Depuis plusieurs jours, Washington revendique de nouveau le rôle de l’acteur engagé à rompre l’engrenage de la guerre à Ghaza, en endossant, plus que d’habitude cette fois, son statut de protagoniste. Anthony Blinken, le secrétaire d’Etat américain, est de nouveau en tournée dans la région du Moyen-Orient pour plaider l’urgence d’une trêve de longue durée, moyennant un accord entre le mouvement Hamas et Israël.

L’homme a affirmé, hier à Tel-Aviv où il a atterri après des haltes en Jordanie et en Arabie Saoudite, que les Etats-Unis étaient déterminés à arracher l’accord sans plus attendre, en remettant la pression sur les dirigeants du mouvement palestinien les tenant responsables de tout échec des démarches actuelles.

Il y a quelques jours, le même Blinken affirmait que le Hamas avait entre les mains «une offre extraordinairement généreuse» de Tel-Aviv et qu’il serait très mal avisé de la rejeter.

Des détails ont été fournis lundi dernier par David Cameron, le chef de la diplomatie britannique, également engagé dans les efforts actuels pour faire taire les armes : un cessez-le-feu de 40 jours, passant par la libération d’un contingent de prisonniers palestiniens en contrepartie de la libération des «otages» israéliens détenus à Ghaza.

Le projet d’accord est depuis lundi au centre de nouvelles négociations au Caire, sous la supervision des deux médiateurs qatari et égyptien, avec le fébrile appui des Etats-Unis.

Une délégation du Hamas y a participé et pris acte de la proposition d’accord et a préféré se réserver un temps de concertation avec les instances politiques du mouvement basées à Doha, avant de formuler une réponse.
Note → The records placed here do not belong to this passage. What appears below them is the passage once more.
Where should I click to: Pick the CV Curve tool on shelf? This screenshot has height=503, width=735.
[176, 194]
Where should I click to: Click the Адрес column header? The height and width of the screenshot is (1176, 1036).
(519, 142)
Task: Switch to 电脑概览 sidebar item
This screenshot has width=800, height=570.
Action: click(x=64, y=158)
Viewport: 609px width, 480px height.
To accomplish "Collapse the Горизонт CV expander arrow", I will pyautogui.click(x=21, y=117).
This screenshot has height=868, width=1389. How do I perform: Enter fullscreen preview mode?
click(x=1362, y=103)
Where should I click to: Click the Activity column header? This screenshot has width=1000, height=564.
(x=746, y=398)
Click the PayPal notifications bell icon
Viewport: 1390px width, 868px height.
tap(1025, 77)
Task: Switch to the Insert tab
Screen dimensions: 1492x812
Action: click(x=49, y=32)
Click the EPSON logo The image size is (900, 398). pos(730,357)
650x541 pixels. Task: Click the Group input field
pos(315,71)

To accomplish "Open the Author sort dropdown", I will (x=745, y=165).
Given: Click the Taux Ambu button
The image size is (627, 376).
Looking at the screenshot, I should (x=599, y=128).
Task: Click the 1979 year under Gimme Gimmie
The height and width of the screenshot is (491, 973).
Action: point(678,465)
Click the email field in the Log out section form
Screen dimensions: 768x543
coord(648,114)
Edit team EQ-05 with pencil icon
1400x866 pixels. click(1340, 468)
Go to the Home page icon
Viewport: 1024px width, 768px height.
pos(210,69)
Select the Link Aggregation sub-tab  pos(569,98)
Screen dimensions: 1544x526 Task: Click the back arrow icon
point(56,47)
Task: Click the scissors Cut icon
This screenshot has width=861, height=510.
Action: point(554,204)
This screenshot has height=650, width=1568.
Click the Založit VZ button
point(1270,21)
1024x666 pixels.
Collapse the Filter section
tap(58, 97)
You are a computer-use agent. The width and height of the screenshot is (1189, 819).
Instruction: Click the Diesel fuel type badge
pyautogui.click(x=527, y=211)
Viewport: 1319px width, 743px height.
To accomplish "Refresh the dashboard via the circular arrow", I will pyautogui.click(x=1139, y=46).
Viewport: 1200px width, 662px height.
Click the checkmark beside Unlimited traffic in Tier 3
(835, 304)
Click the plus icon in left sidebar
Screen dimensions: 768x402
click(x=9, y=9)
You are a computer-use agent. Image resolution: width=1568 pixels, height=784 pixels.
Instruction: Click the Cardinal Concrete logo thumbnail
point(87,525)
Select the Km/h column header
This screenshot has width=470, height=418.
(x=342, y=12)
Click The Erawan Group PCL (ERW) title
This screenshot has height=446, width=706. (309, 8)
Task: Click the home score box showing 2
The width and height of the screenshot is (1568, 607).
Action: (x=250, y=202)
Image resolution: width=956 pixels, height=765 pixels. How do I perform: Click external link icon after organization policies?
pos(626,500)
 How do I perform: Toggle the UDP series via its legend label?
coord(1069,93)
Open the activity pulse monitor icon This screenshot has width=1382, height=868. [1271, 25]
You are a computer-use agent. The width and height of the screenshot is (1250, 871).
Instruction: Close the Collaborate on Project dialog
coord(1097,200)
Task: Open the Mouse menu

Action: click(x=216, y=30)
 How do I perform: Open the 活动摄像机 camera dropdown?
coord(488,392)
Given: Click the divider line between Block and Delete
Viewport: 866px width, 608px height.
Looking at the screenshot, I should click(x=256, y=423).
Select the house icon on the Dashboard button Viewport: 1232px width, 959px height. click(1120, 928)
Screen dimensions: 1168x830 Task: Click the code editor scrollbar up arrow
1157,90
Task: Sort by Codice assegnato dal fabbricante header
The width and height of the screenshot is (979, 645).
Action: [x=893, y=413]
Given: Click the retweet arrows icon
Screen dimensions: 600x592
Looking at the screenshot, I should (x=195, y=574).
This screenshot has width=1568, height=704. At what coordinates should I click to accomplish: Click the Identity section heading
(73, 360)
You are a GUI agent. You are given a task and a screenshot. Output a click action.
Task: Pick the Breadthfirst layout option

Celle-ci devait intervenir dans la soirée d’hier.

Dans les faits, et suivant l’articulation du brouillon d’accord, le mouvement palestinien est invité à renoncer principalement à sa condition de retrait complet des troupes israéliennes de Ghaza, ainsi que la garantie de ne pas entraver un retour massif des populations vers le nord de l’enclave et des engagements fermes concernant la tâche de reconstruction.

Alors que sur l’aspect militaire, les choses semblent, pour une longue durée encore, enlisées dans la routine sinistre des bombardements sporadiques et des incursions meurtrières dans les camps de réfugiés, contrées par de téméraires opérations des combattants palestiniens, l’actuelle accélération des démarches pour aboutir à la trêve est favorisée par une série de développements politiques.

Fébrilité américaine

La possibilité que la Cour pénale internationale (CPI) délivre des mandats d’arrêt à l’encontre de hauts responsables israéliens pour crimes de guerre, ce qui serait une première majeure, est un élément qui est pris au sérieux à Tel-Aviv, avec des effets contrastés sur sa classe politique.

Si une partie des dirigeants estime qu’il est temps de montrer un visage moins irréductible quant aux propositions d’issue diplomatique au conflit, une autre, représentée par le noyau d’extrême droite, continue à exiger la poursuite de la guerre. 

L’administration Biden, confrontée en ce moment à la problématique sensible de la contestation estudiantine dans plusieurs campus américains, avec un sérieux coefficient de contagion dans les autres universités du pays, retient également que l’épisode récent de la confrontation militaire directe entre Téhéran et Tel-Aviv, même finalement contenue, est un signe concluant des risques réels d’une extension incontrôlée du conflit. 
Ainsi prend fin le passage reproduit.